Exercise brief
Reproduce, unchanged, the records from the line containing "Application (771, 313)" through the line containing "Denní meníčka (295, 2481)", including both of those lines.

#### Records supplied ####

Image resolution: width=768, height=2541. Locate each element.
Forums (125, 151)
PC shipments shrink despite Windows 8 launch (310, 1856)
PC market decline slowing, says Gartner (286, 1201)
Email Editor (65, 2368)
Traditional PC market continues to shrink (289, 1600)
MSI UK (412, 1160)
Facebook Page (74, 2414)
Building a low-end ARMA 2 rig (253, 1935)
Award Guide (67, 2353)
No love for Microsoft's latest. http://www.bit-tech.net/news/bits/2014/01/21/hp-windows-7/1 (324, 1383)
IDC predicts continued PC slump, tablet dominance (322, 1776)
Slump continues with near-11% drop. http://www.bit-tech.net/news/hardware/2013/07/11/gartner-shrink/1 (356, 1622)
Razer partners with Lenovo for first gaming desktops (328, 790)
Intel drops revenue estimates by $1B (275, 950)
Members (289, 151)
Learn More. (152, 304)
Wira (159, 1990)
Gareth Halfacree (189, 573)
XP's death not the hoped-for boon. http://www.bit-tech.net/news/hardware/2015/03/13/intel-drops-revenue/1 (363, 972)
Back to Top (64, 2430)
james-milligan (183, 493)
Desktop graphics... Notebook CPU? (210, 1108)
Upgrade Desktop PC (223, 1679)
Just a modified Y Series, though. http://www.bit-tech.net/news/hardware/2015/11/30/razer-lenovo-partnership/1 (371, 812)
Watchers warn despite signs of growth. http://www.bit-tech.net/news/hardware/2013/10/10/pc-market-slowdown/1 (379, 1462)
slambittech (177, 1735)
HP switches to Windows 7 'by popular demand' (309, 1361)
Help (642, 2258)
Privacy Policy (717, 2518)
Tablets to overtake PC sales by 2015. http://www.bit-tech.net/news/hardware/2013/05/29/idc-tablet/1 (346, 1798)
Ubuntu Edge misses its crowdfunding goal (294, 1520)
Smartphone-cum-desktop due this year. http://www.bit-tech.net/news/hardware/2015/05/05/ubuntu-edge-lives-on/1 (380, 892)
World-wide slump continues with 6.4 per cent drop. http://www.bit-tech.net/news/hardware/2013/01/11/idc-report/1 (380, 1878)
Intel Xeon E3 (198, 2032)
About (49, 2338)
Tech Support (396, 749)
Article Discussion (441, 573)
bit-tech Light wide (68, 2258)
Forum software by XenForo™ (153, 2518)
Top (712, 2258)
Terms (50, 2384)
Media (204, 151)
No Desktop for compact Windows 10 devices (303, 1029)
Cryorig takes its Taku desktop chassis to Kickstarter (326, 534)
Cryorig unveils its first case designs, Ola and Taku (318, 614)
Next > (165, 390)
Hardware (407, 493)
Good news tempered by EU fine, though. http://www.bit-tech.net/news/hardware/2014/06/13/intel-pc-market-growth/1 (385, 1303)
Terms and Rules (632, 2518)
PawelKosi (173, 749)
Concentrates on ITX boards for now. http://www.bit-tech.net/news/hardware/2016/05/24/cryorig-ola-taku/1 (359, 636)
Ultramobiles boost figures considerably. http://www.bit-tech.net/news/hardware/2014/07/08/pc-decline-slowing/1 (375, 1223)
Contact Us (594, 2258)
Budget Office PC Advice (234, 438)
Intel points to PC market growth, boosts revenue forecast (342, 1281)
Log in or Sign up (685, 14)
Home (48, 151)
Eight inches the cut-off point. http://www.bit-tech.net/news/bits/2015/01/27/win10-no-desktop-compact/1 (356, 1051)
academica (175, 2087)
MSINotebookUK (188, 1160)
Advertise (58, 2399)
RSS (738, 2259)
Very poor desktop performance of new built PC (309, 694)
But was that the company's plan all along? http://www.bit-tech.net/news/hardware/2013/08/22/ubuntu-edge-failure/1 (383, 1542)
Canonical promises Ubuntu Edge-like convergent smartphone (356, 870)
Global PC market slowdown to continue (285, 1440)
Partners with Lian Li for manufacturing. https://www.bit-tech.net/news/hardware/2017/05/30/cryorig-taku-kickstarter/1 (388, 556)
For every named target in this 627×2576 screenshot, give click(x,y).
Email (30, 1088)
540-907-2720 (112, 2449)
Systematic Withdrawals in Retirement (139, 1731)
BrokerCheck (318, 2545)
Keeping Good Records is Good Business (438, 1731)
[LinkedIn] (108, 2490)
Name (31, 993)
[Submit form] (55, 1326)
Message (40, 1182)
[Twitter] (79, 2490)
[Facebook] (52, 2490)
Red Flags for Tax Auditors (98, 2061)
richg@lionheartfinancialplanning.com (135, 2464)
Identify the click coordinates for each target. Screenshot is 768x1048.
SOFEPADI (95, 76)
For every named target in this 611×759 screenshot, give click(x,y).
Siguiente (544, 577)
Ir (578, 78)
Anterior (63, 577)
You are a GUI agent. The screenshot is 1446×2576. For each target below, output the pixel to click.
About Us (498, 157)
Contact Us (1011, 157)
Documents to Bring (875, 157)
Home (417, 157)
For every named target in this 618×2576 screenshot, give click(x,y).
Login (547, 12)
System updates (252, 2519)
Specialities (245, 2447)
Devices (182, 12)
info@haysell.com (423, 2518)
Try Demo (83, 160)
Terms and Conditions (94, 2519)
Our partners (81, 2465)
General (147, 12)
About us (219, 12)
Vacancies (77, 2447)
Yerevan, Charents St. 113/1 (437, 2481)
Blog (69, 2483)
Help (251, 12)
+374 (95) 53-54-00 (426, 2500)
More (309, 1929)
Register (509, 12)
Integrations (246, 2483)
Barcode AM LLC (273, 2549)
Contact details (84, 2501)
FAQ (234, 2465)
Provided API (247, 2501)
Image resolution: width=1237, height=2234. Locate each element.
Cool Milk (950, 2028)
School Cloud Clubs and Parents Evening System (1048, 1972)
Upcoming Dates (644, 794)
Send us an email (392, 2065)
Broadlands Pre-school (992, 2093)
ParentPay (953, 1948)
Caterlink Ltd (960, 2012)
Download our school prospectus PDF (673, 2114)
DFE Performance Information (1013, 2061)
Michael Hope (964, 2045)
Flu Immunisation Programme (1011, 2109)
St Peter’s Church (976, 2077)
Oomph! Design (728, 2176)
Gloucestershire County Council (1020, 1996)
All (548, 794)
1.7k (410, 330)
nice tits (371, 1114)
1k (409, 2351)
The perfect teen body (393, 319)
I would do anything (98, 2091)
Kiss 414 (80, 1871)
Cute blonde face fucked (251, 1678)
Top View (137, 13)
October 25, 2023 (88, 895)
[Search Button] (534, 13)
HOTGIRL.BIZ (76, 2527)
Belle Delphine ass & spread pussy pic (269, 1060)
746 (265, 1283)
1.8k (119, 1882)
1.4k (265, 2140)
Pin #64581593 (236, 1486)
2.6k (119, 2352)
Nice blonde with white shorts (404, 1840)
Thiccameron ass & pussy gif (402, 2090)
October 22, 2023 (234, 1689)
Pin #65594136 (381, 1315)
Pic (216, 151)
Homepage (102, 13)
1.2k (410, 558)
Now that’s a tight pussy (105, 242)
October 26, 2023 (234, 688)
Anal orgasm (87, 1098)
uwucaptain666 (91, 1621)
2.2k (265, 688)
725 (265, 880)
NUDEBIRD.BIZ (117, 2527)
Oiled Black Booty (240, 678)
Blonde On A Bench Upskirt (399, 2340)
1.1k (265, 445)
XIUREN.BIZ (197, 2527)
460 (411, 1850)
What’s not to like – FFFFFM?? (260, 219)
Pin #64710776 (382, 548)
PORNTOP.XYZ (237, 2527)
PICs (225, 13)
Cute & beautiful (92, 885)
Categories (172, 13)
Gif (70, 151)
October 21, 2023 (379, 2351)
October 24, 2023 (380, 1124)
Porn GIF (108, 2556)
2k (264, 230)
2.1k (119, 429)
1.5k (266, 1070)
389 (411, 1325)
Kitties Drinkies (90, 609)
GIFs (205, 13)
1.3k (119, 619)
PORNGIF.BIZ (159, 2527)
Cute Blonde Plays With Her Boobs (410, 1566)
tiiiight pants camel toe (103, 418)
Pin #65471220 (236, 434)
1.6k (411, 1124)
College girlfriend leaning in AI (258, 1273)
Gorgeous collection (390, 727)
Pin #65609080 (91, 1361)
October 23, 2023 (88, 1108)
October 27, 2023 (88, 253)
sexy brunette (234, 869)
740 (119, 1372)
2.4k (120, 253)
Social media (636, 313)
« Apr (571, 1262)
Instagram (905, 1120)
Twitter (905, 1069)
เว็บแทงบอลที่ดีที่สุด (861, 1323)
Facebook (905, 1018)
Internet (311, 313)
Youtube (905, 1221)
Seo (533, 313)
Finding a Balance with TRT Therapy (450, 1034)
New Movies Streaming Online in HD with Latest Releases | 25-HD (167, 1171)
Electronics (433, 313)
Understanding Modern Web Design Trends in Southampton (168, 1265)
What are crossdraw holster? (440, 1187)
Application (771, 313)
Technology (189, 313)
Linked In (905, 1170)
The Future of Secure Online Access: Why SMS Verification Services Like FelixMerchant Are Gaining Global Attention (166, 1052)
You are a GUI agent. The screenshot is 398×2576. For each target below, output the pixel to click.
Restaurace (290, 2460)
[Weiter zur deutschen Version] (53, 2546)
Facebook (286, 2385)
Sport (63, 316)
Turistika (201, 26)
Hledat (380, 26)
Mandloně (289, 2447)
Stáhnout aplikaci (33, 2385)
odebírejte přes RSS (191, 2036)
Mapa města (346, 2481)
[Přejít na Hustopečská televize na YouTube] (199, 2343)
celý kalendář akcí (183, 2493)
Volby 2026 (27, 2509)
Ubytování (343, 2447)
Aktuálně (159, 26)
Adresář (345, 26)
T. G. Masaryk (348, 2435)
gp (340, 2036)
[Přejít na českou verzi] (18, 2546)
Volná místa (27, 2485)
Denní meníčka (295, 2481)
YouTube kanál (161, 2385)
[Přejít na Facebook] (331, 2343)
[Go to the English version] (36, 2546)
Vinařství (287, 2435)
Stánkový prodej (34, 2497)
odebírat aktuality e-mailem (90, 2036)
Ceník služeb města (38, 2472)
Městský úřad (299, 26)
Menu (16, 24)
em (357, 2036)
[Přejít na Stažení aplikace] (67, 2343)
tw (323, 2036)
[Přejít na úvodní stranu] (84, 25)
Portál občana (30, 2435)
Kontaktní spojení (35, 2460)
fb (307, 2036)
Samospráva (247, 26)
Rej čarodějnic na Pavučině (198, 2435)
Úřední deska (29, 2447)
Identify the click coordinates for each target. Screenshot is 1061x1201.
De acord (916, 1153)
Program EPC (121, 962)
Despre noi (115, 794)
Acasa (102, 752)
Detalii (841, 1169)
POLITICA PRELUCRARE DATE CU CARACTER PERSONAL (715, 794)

####

Correct answer
Application (771, 313)
Technology (189, 313)
Linked In (905, 1170)
The Future of Secure Online Access: Why SMS Verification Services Like FelixMerchant Are Gaining Global Attention (166, 1052)
You are a GUI agent. The screenshot is 398×2576. For each target below, output the pixel to click.
Restaurace (290, 2460)
[Weiter zur deutschen Version] (53, 2546)
Facebook (286, 2385)
Sport (63, 316)
Turistika (201, 26)
Hledat (380, 26)
Mandloně (289, 2447)
Stáhnout aplikaci (33, 2385)
odebírejte přes RSS (191, 2036)
Mapa města (346, 2481)
[Přejít na Hustopečská televize na YouTube] (199, 2343)
celý kalendář akcí (183, 2493)
Volby 2026 (27, 2509)
Ubytování (343, 2447)
Aktuálně (159, 26)
Adresář (345, 26)
T. G. Masaryk (348, 2435)
gp (340, 2036)
[Přejít na českou verzi] (18, 2546)
Volná místa (27, 2485)
Denní meníčka (295, 2481)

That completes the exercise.